The long awaited hearing focusing on internet gambling in the House Financial Services Committee headed by Barney Frank (D-MA) took place last week. The hearing was only 90 minutes long and did feature witnesses that were in favor of US Regulation of Online Gambling (as opposed to ban), but several strong opponents of online gambling spoke up or provided testimony to cast a negative light on poker.
One of the strongest enemies of online poker is Spencer Bachus (R-AL), the Committee’s Ranking Member, who last year falsely relayed a study linking internet gambling and suicide. He said Online gamblers can gamble 24 hours a day, seven days a week from home. Children may play without sufficient age verification and they can bet with a credit card. This undercut’s a player’s perception of cash. Young people are particularly at risk because if you put a computer in a bedroom or a dorm room, it’s a temptation that they may fall prey to. He also stated that UIGEA should have been implemented and finalized two years ago. He also said, “If Congress repeals the law, online casinos will proliferate. In the next five years, I feel that if [we] are successful in creating a federal right to gamble on the internet, we will create a generation of millions of Americans who from their youth will be addicted to internet gambling and, therefore, life-long problem gamblers.” Barney Frank labeled Bachus’ comments “hyperbole” and “based on no factual basis whatsoever.”
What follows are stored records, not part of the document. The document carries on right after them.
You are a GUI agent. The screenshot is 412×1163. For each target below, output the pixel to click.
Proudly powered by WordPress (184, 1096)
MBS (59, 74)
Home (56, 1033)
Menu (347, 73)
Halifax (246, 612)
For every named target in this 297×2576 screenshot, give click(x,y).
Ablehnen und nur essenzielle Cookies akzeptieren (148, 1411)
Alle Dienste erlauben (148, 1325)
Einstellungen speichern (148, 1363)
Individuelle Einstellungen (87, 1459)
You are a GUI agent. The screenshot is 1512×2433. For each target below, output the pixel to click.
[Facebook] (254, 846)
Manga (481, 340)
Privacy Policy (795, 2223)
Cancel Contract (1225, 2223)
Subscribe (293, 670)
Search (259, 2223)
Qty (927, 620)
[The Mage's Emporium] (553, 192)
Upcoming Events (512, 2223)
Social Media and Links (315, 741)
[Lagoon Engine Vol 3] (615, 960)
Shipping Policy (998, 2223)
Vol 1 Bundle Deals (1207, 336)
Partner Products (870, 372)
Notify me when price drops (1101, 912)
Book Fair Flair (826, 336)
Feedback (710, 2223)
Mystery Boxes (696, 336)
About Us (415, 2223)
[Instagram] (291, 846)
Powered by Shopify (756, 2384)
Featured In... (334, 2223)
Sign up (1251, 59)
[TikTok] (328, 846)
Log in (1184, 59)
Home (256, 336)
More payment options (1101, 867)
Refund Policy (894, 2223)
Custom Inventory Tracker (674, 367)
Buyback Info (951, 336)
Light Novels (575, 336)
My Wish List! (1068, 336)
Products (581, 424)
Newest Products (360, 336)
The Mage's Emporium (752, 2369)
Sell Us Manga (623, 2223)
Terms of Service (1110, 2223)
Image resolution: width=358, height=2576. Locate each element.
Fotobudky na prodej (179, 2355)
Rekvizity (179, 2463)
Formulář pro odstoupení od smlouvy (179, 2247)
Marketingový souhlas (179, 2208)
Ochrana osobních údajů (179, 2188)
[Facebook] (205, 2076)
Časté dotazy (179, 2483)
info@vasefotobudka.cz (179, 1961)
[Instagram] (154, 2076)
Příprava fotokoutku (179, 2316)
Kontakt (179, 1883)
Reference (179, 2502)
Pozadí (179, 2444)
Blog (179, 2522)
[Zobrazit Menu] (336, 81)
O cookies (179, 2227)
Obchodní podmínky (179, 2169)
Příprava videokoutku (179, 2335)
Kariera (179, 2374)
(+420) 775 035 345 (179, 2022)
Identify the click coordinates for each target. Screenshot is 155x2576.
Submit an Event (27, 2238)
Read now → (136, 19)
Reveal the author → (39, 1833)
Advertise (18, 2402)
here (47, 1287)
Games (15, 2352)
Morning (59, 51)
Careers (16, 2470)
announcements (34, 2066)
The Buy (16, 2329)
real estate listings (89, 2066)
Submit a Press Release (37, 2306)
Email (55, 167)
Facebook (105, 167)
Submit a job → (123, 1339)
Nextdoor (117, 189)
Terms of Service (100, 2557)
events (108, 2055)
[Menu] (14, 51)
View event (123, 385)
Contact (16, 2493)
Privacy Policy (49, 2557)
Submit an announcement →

The Tribal Chairman for the Morongo Band of Mission Indians, who has been lobbying to have the tribe offer internet gambling in California, came to the hearing against online gambling because it hurts Indian Tribe casino business and was upset Tribes were not consulted about the UIGEA extension.
A letter was released at the hearing, from Shawn Henry, assistant director for the FBI’s cyber division, that stated “Technology exists to manipulate online poker games in that it would only take two or three players working in unison to defeat the other players who are not part of the team. The online poker vendors could detect this activity and put in place safeguards to discourage cheating, although it is unclear what the incentive would be for the vendor.”
The good news is overall the hearing seemed a positive for the online poker industry and the chances for regulation. Chairman Frank opened up the proceedings with the most logical opinion from a freedom-loving American, “I continue to believe it’s a mistake for the Congress of the United States to tell adults what to do with their own money on a voluntary basis. Some adults will spend their money unwisely, but it’s not the business of the Federal Government to prevent them from doing it.”